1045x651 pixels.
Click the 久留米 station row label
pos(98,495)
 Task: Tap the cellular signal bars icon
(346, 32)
──────────────────────────────
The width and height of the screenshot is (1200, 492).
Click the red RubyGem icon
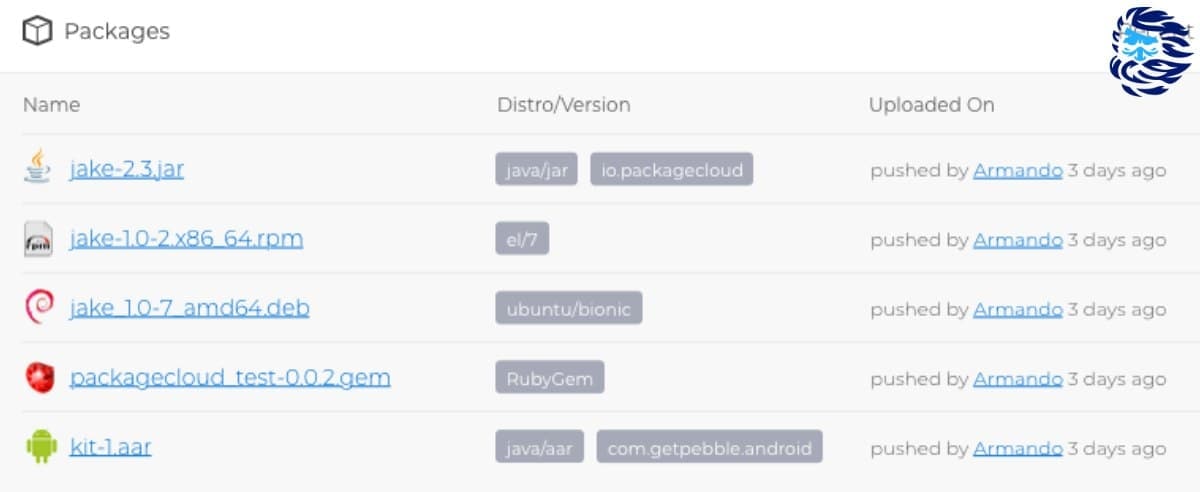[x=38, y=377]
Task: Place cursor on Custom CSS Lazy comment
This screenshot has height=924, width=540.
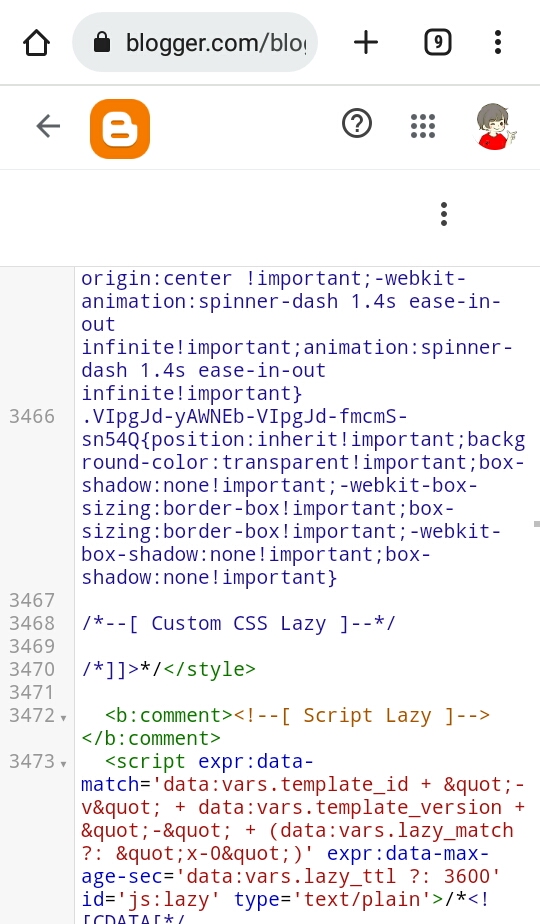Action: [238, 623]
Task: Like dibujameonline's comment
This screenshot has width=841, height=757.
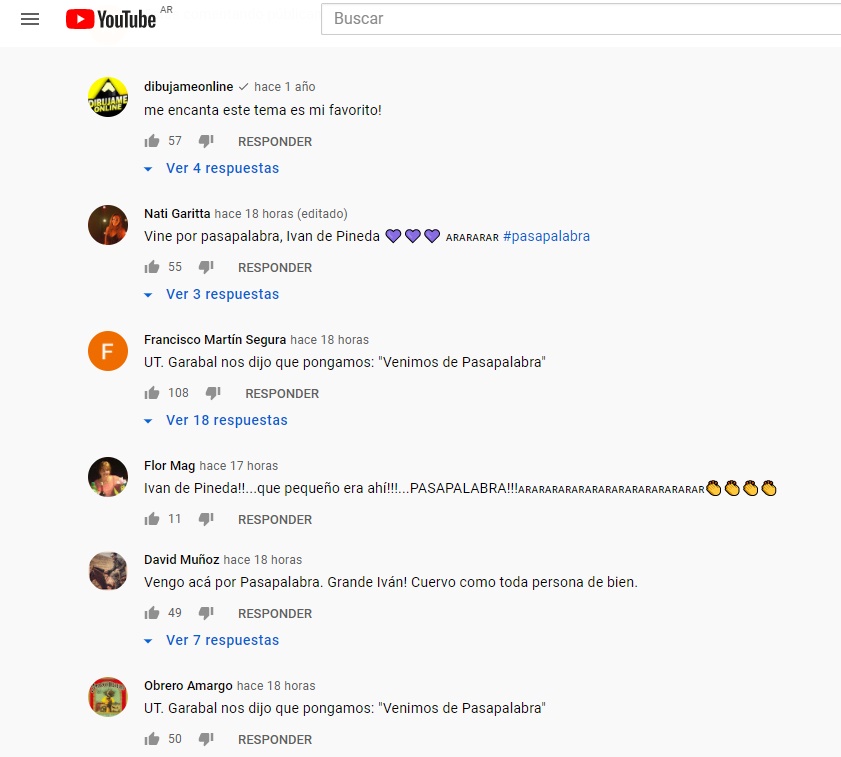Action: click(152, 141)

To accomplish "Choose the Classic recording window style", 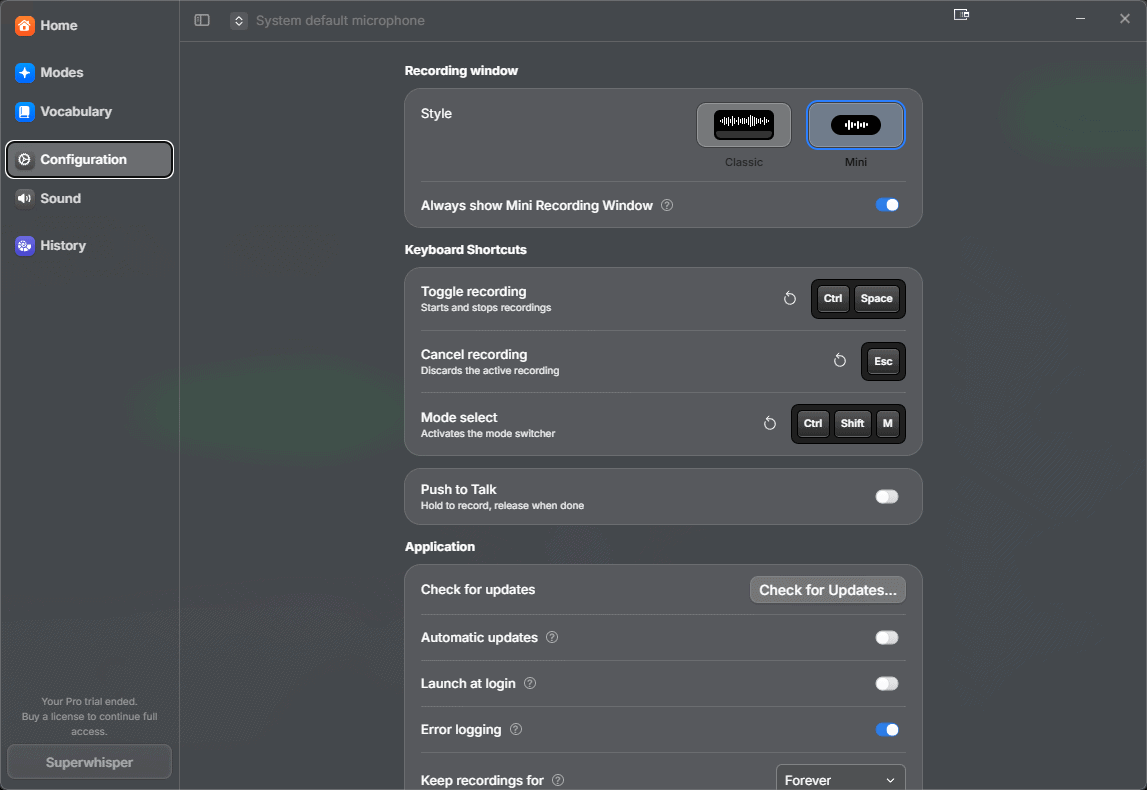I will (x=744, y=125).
──────────────────────────────
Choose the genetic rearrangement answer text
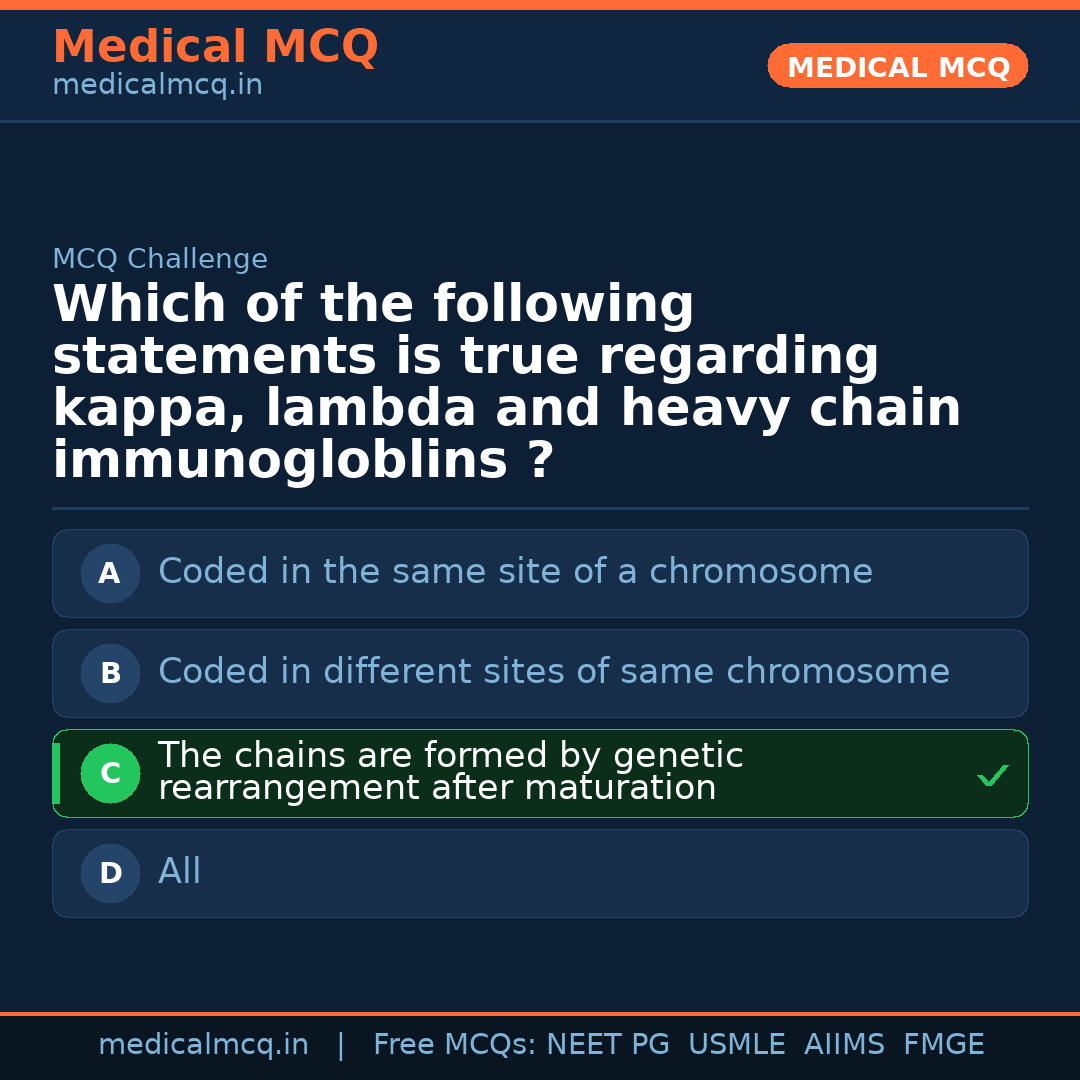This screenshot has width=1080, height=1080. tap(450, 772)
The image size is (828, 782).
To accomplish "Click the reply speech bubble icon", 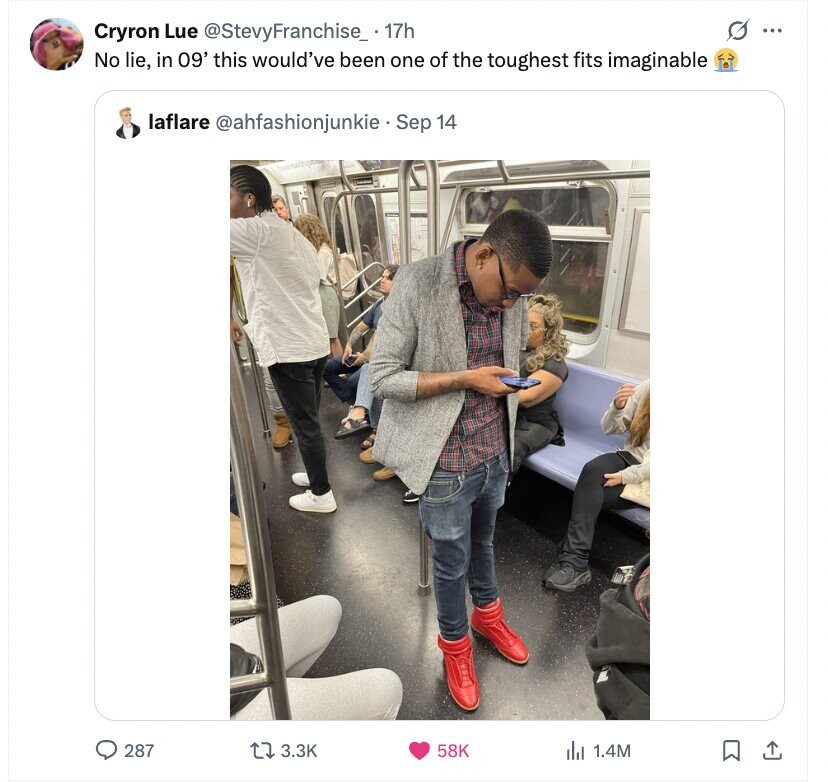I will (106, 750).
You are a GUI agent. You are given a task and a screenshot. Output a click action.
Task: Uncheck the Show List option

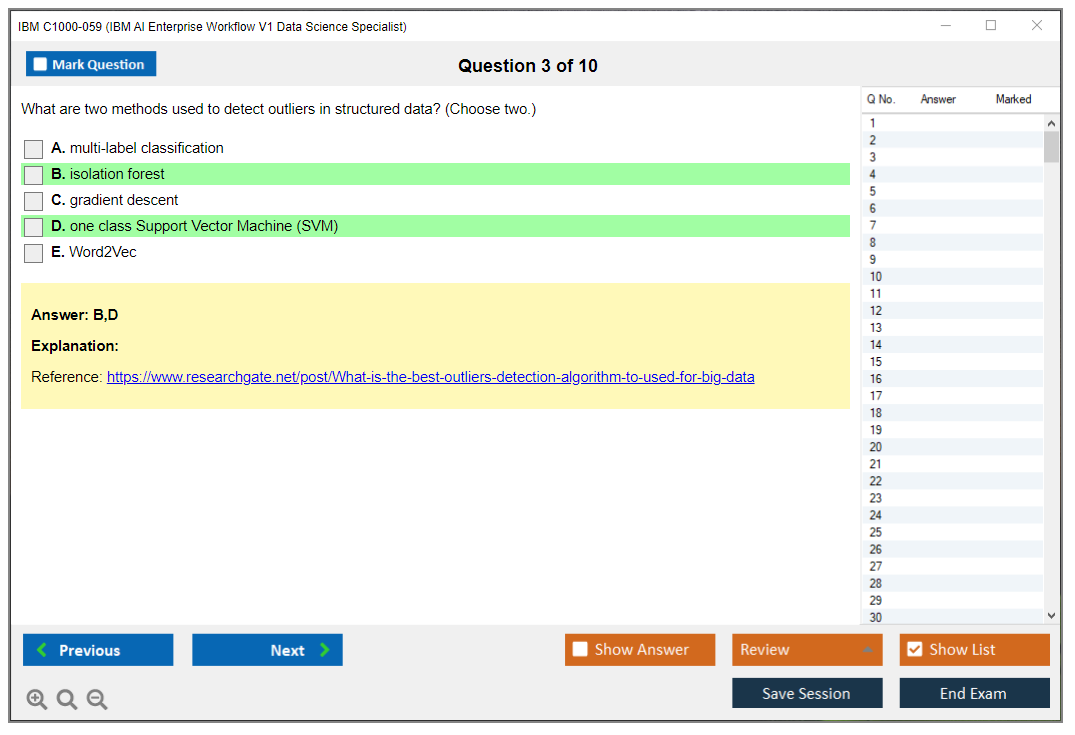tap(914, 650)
──────────────────────────────
How to complete this task: Pull out all lines from the listing that contain the string "comment".

Answer:
Task: Place cursor on Custom CSS Lazy comment
Task: Like dibujameonline's comment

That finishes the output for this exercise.